Data under study -
-- Opening Marker --

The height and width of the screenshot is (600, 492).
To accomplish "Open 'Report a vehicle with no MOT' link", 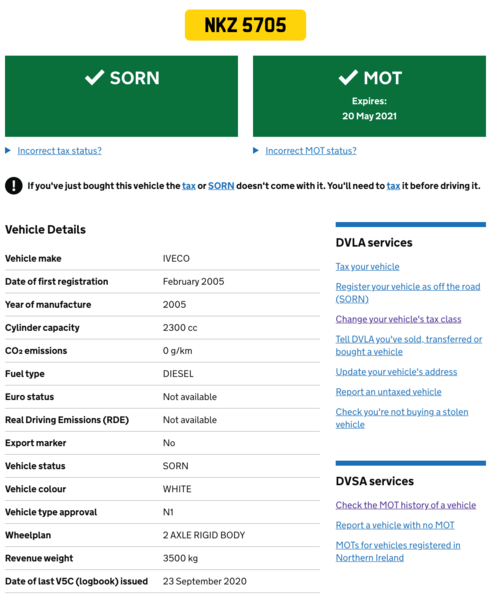I will click(x=395, y=525).
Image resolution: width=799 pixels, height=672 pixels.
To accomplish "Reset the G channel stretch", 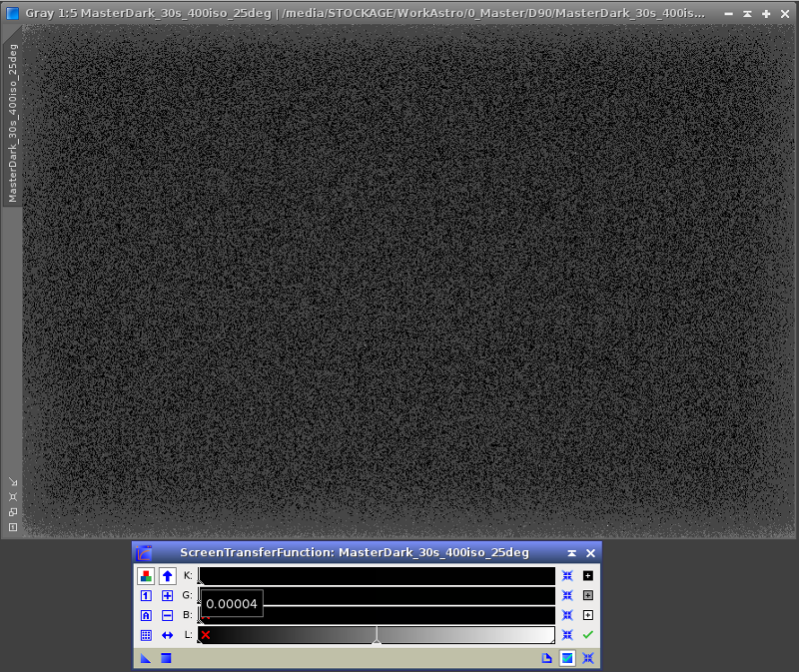I will (x=567, y=596).
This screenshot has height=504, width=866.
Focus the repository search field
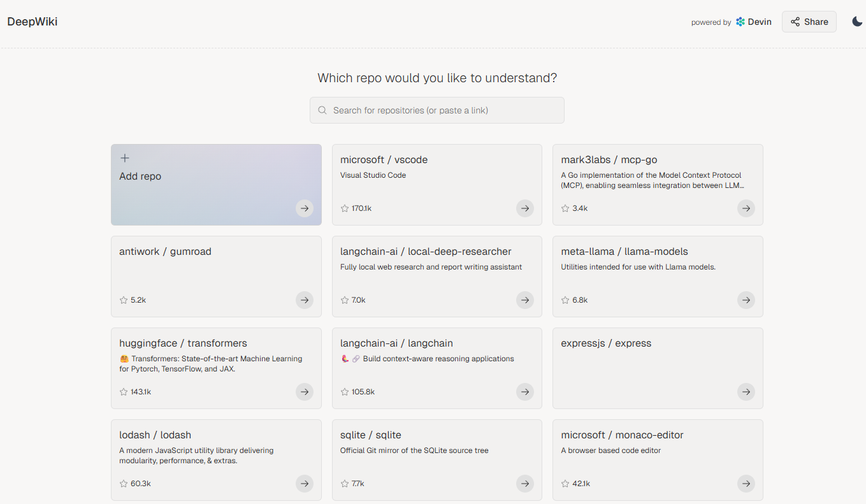tap(437, 110)
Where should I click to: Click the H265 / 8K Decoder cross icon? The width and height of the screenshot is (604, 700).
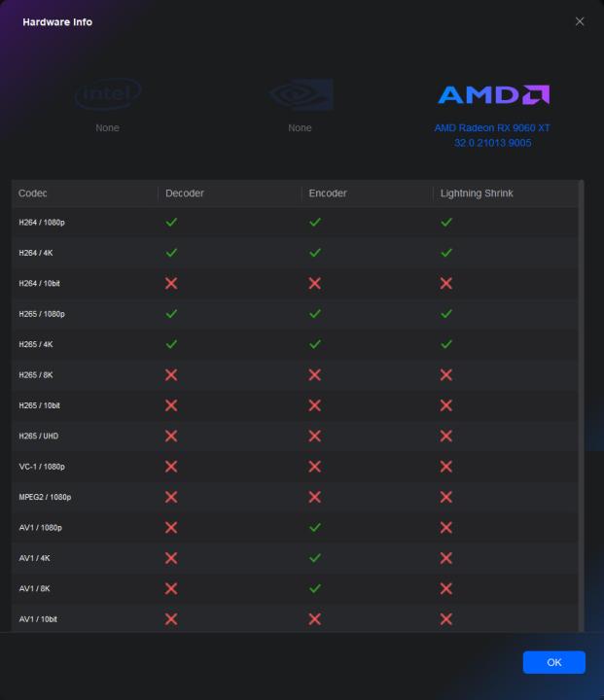(x=171, y=375)
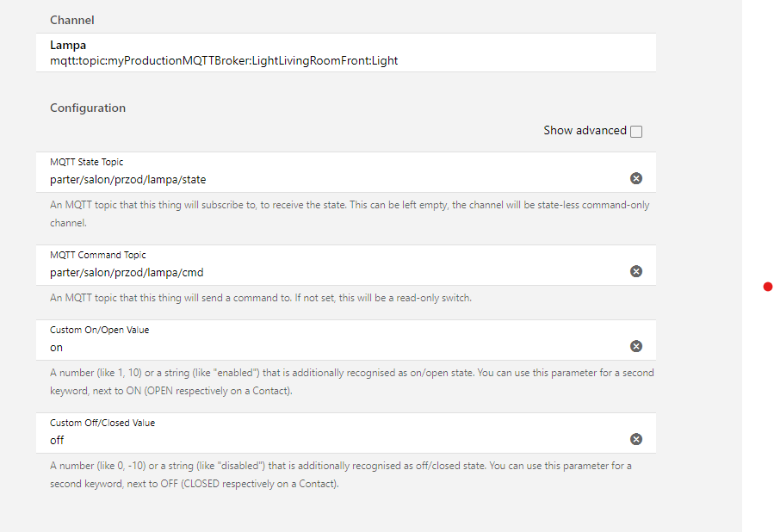Click the MQTT Command Topic label

(98, 255)
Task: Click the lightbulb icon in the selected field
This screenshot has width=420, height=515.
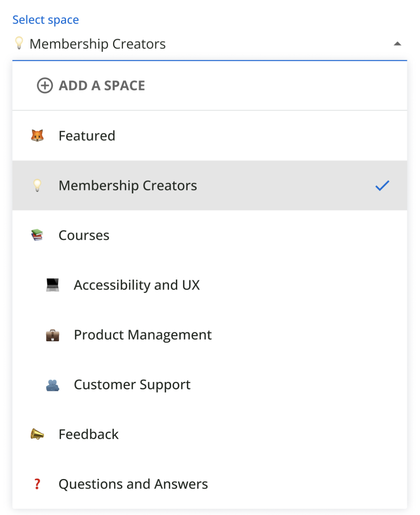Action: coord(19,43)
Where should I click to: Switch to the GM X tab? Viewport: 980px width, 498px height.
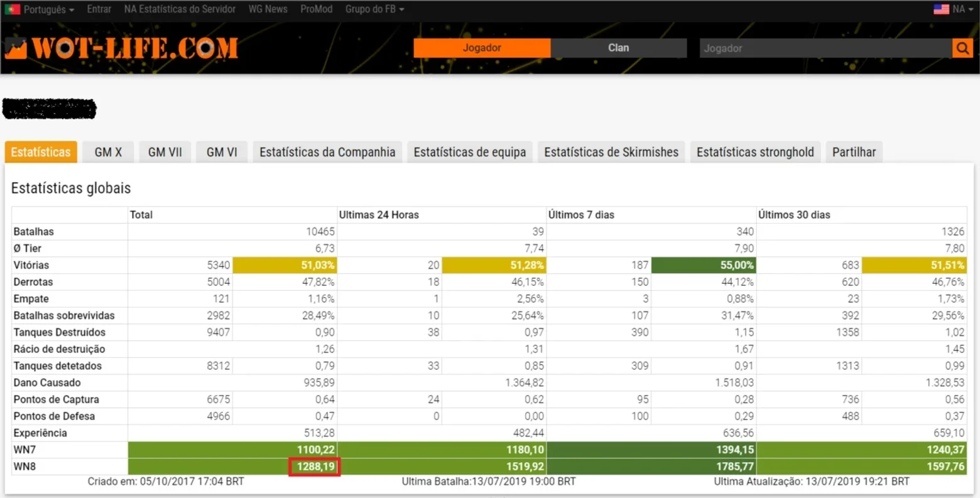pyautogui.click(x=108, y=152)
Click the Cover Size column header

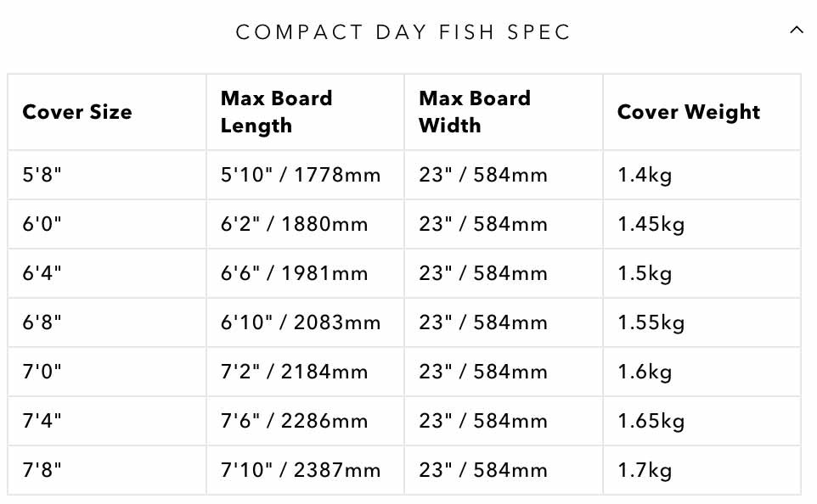77,112
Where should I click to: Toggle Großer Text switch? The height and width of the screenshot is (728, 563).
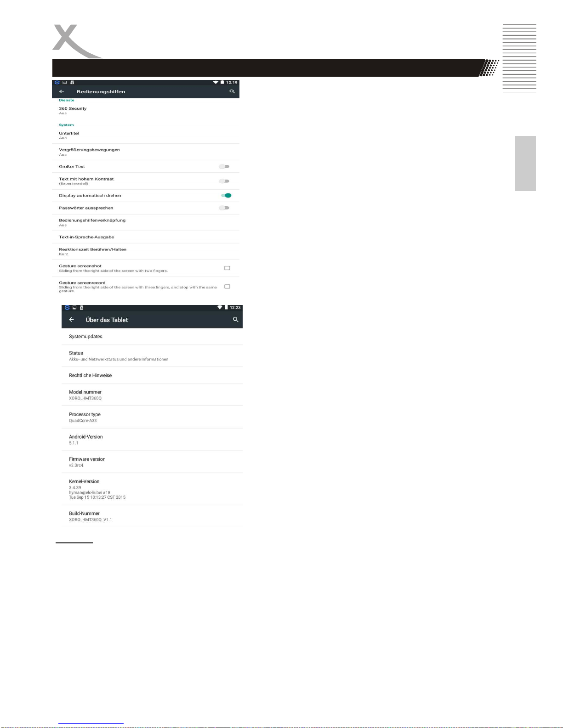click(224, 166)
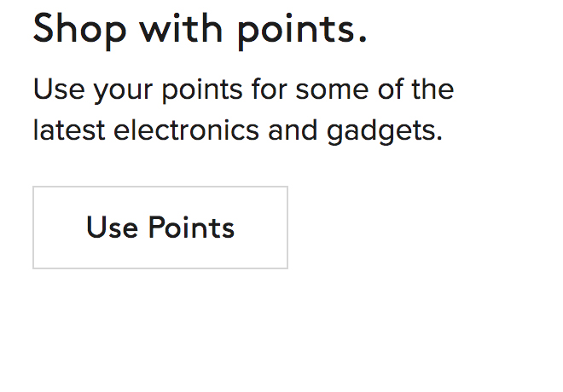Click the word "Points" inside the button label
The image size is (563, 392).
[x=191, y=228]
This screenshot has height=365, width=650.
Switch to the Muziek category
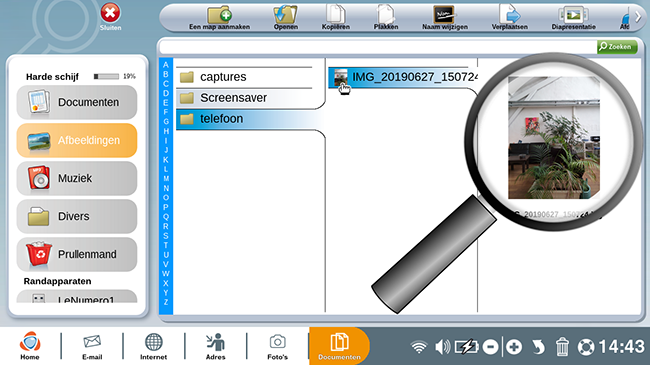(77, 178)
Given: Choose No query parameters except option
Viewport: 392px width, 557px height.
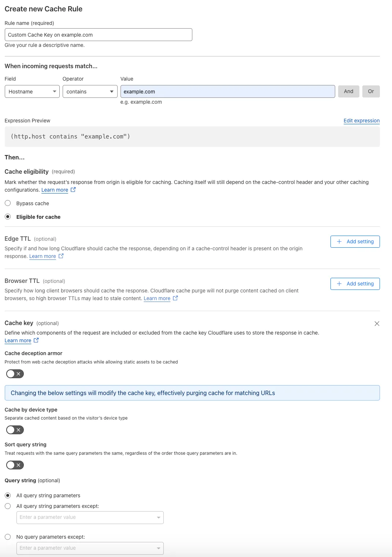Looking at the screenshot, I should (x=8, y=536).
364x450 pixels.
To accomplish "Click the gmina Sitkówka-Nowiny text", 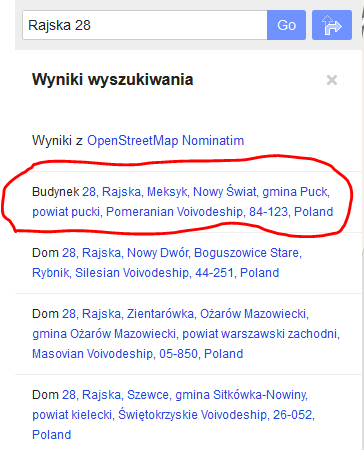I will tap(241, 395).
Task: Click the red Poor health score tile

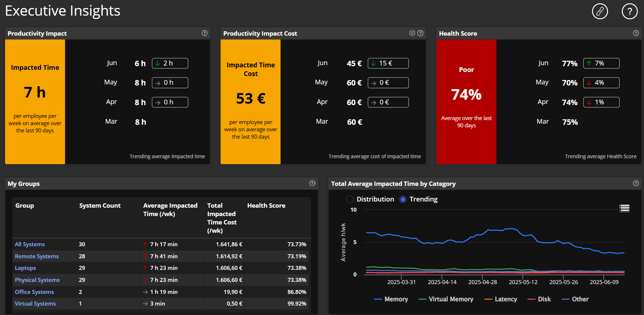Action: coord(466,102)
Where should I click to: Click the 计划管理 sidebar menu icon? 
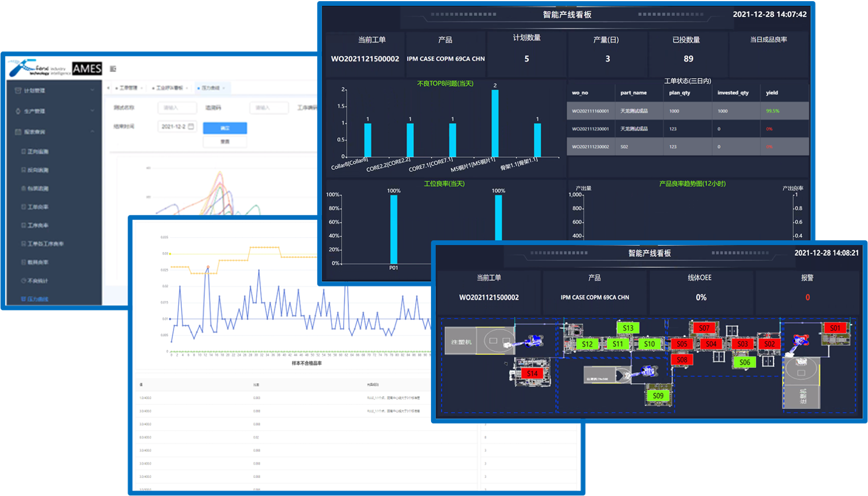pyautogui.click(x=18, y=90)
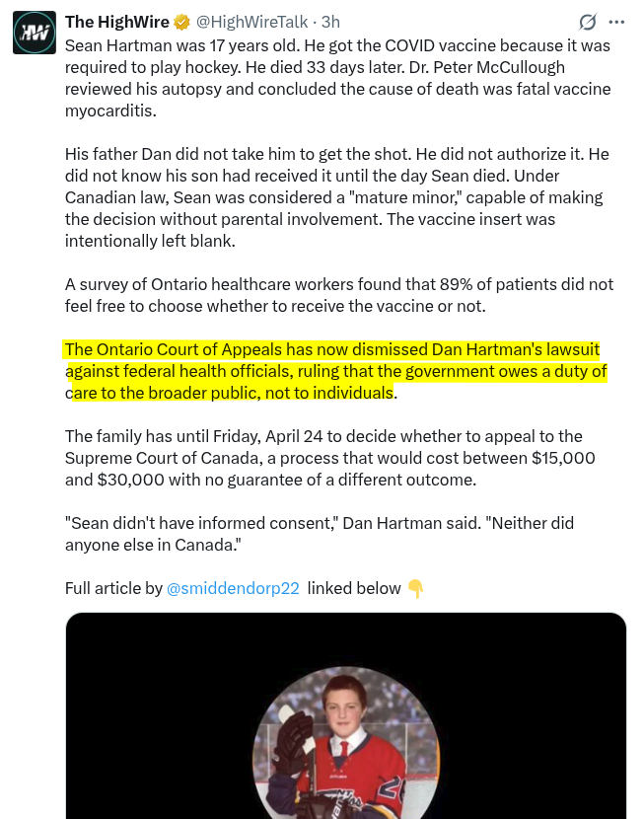Click the paragraph beginning 'His father Dan'
Viewport: 644px width, 819px height.
point(335,197)
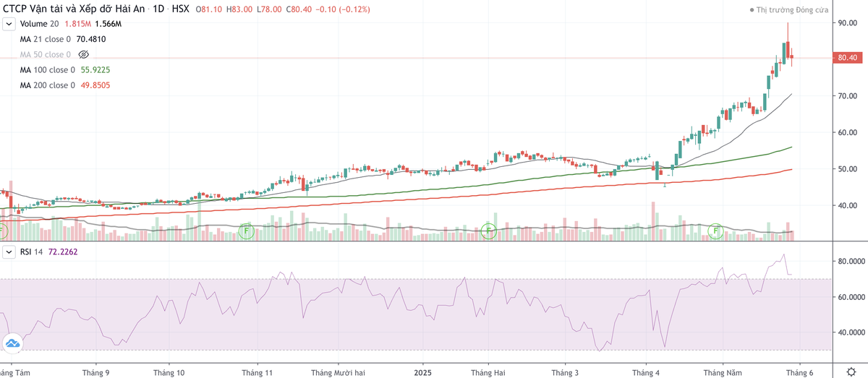
Task: Click the F event marker above Tháng Hai
Action: [x=488, y=232]
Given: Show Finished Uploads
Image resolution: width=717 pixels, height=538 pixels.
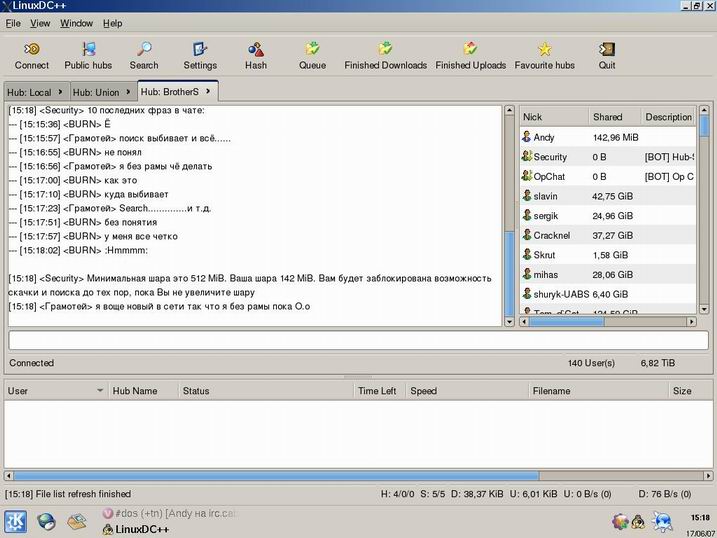Looking at the screenshot, I should 470,49.
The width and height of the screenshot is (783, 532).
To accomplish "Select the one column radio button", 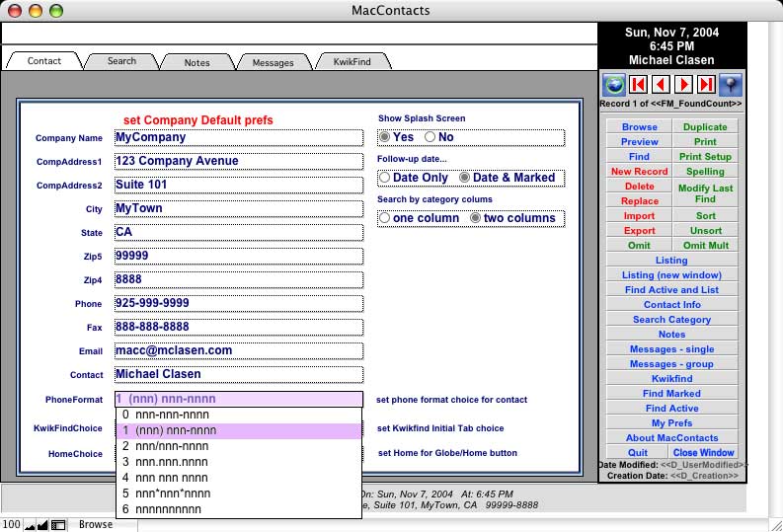I will coord(385,218).
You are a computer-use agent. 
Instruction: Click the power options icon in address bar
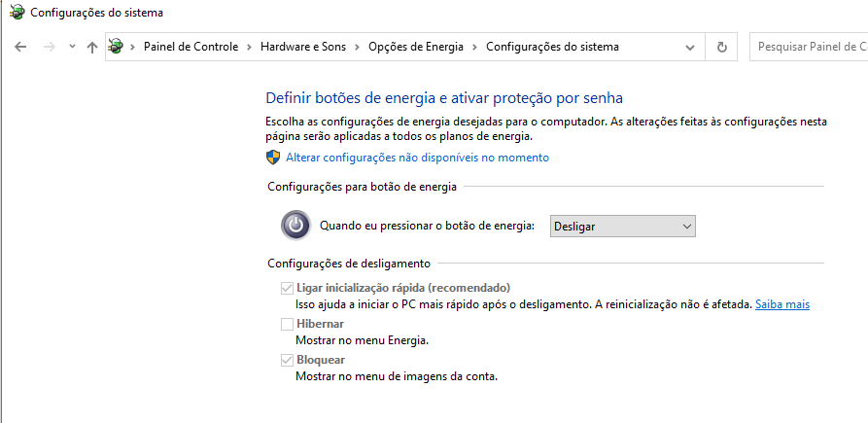[x=115, y=47]
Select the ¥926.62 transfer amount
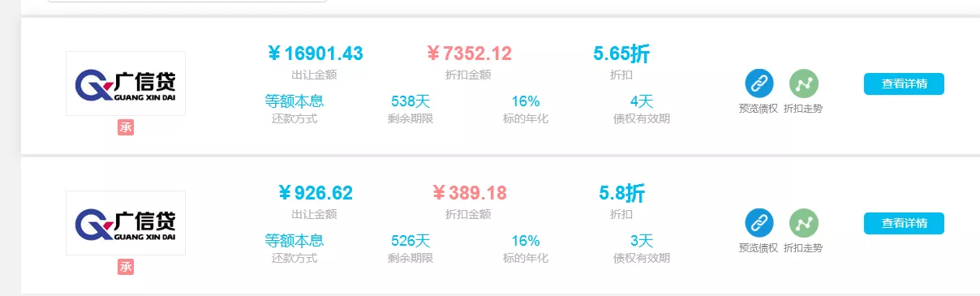This screenshot has width=980, height=296. tap(315, 193)
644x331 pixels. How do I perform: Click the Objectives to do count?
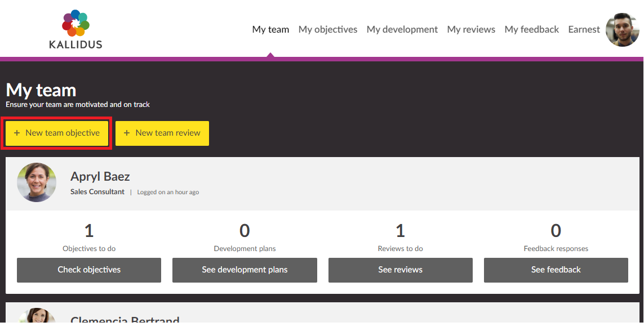pyautogui.click(x=89, y=231)
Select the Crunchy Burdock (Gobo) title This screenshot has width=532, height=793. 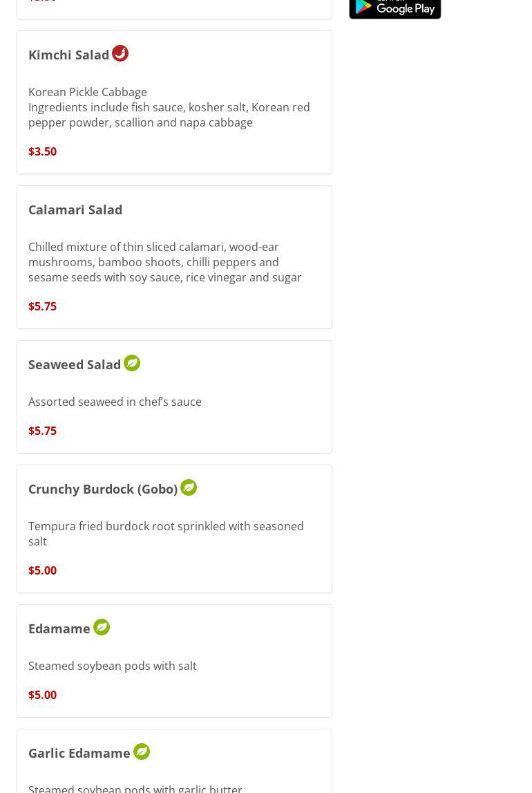click(103, 489)
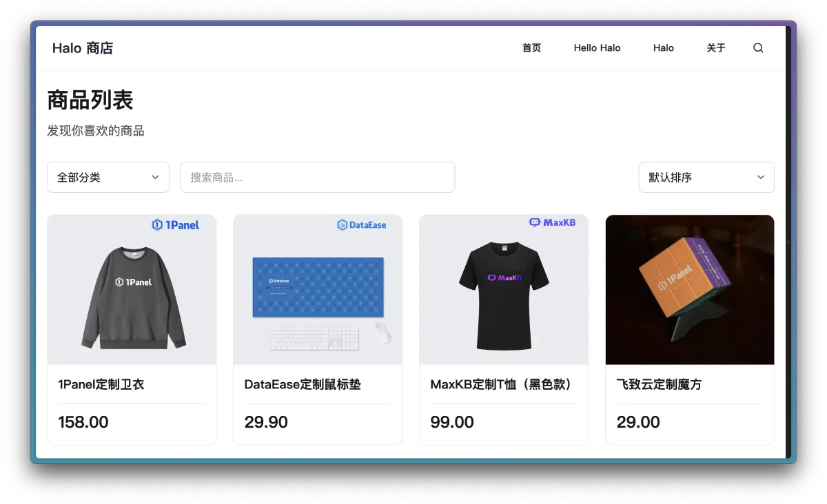This screenshot has height=504, width=827.
Task: Open the Hello Halo navigation item
Action: tap(597, 48)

-- Closing Marker --

What needs to be done - Show all lines of the material in which the word "Given" can be found.

Solved problem -
Given: Choose No query parameters except option
Given: Show Finished Uploads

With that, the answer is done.